Document excerpt>
Why does Set#map return an Array rather than another Set?

Question

Just ran into TypeError: no implicit conversion of Set into Array doing something of the form

thingGetterSet.map{|m| m.getThing }.select{|t| t.appropriate? } + appropriateThingsSet

It turns out Set#map returns an Array, where I expected a Set to map to another Set.

Even if that had returned a set, Set#select also returns an Array, where I also expected a Set.

What's going on here? Why is Ruby imposing a random ordering and allowing duplication on my things that are canonically non-ordered and where I want to prohibit duplication?

Instruction A>
Copy these records word for word, beginning at the line that has "Click atom 11 in the left view" and stopping after the line that has "pos(1428,21)".

Listed records>
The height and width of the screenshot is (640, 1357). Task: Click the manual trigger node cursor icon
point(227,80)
==
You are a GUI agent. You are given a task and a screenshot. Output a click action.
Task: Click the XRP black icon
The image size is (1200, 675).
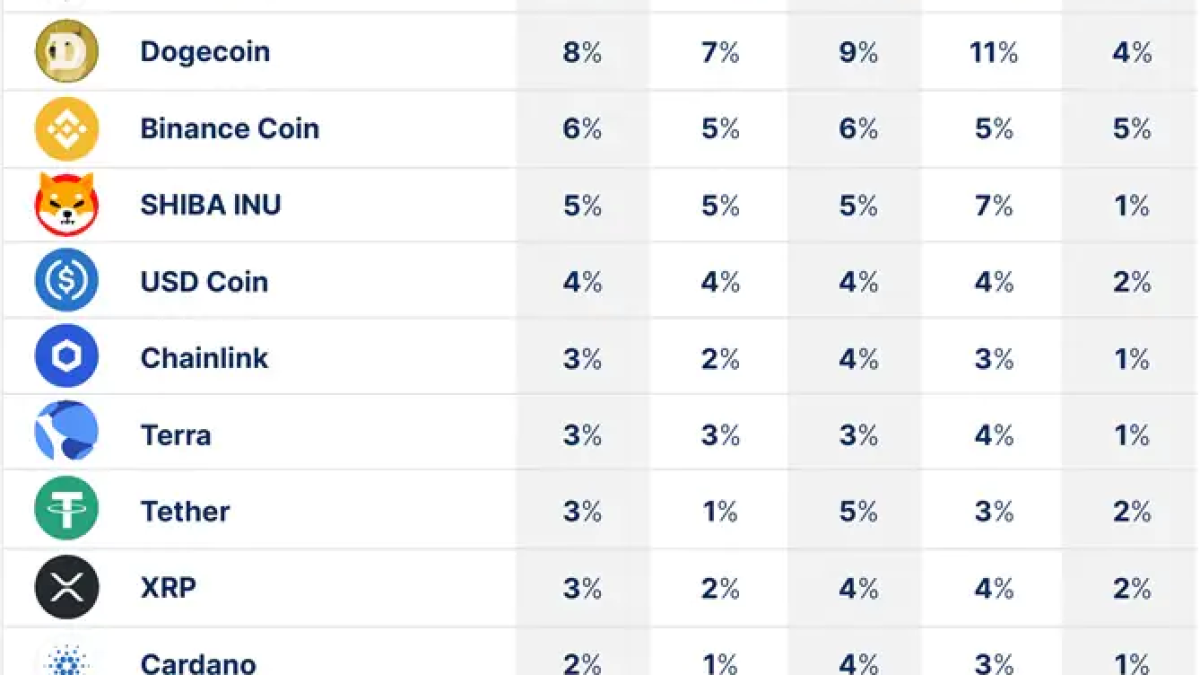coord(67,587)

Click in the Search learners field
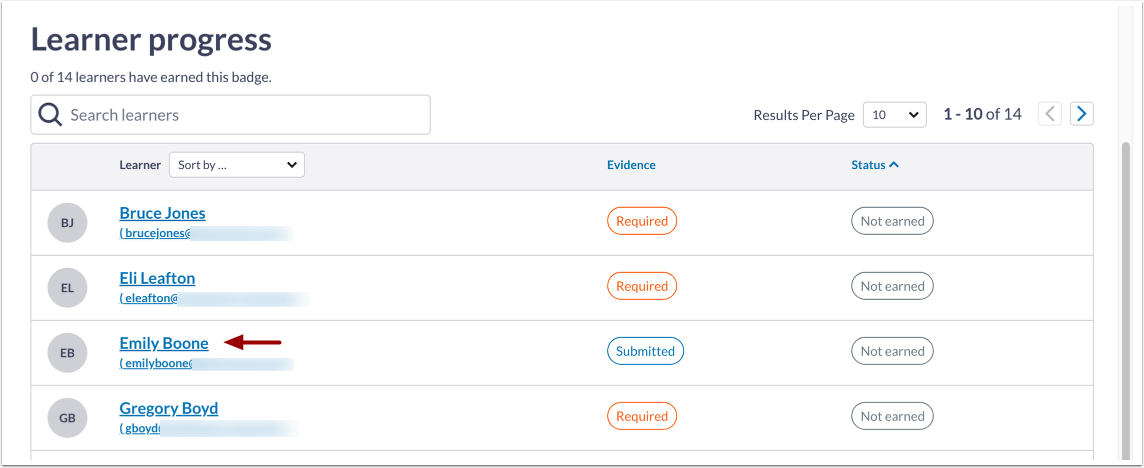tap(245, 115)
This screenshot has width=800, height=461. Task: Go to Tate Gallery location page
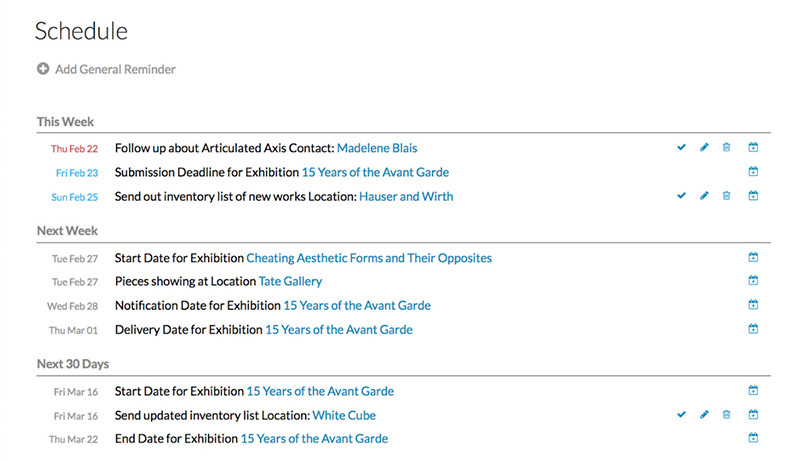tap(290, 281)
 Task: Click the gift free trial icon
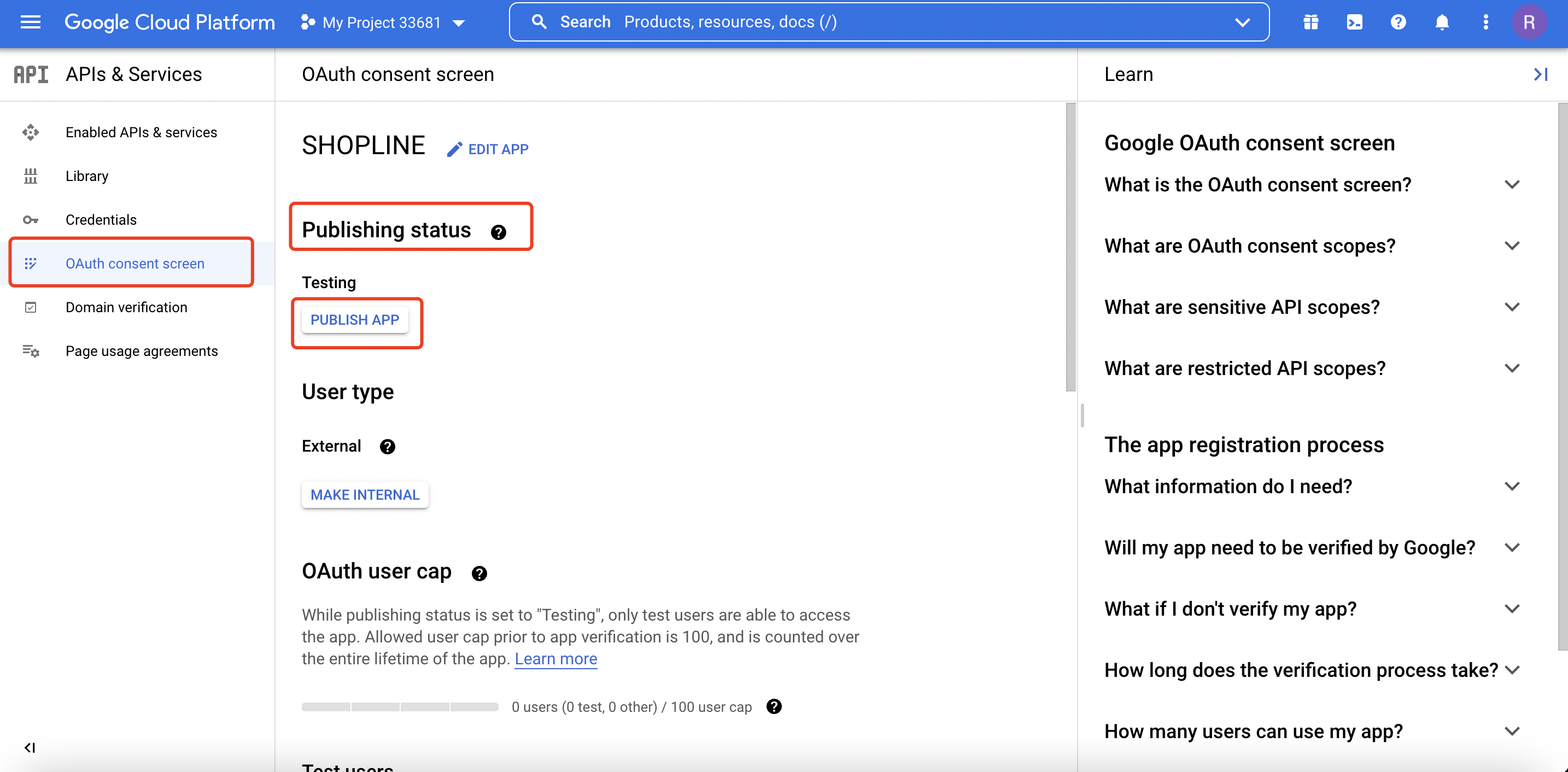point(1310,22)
...
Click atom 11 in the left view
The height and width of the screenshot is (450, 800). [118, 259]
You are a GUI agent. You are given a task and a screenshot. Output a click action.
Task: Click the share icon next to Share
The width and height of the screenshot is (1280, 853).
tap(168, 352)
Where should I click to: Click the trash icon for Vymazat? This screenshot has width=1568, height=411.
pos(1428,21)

Instruction B>
Do the following statements agree with the Ruby Set#map question? Answer yes or no for each, quoting the words of the text that decide it. (i) Set#map returns an Array. (ii) Set#select returns a Set. (iii) The error encountered was a NoMethodError.

Task solution A>
Click atom 11 in the left view
The height and width of the screenshot is (450, 800). [118, 259]
You are a GUI agent. You are given a task and a screenshot. Output a click action.
Task: Click the share icon next to Share
The width and height of the screenshot is (1280, 853).
tap(168, 352)
Where should I click to: Click the trash icon for Vymazat? This screenshot has width=1568, height=411.
pos(1428,21)

Task solution B>
(i) Yes: "It turns out Set#map returns an Array"
(ii) No: "Set#select also returns an Array"
(iii) No: "TypeError: no implicit conversion of Set into Array"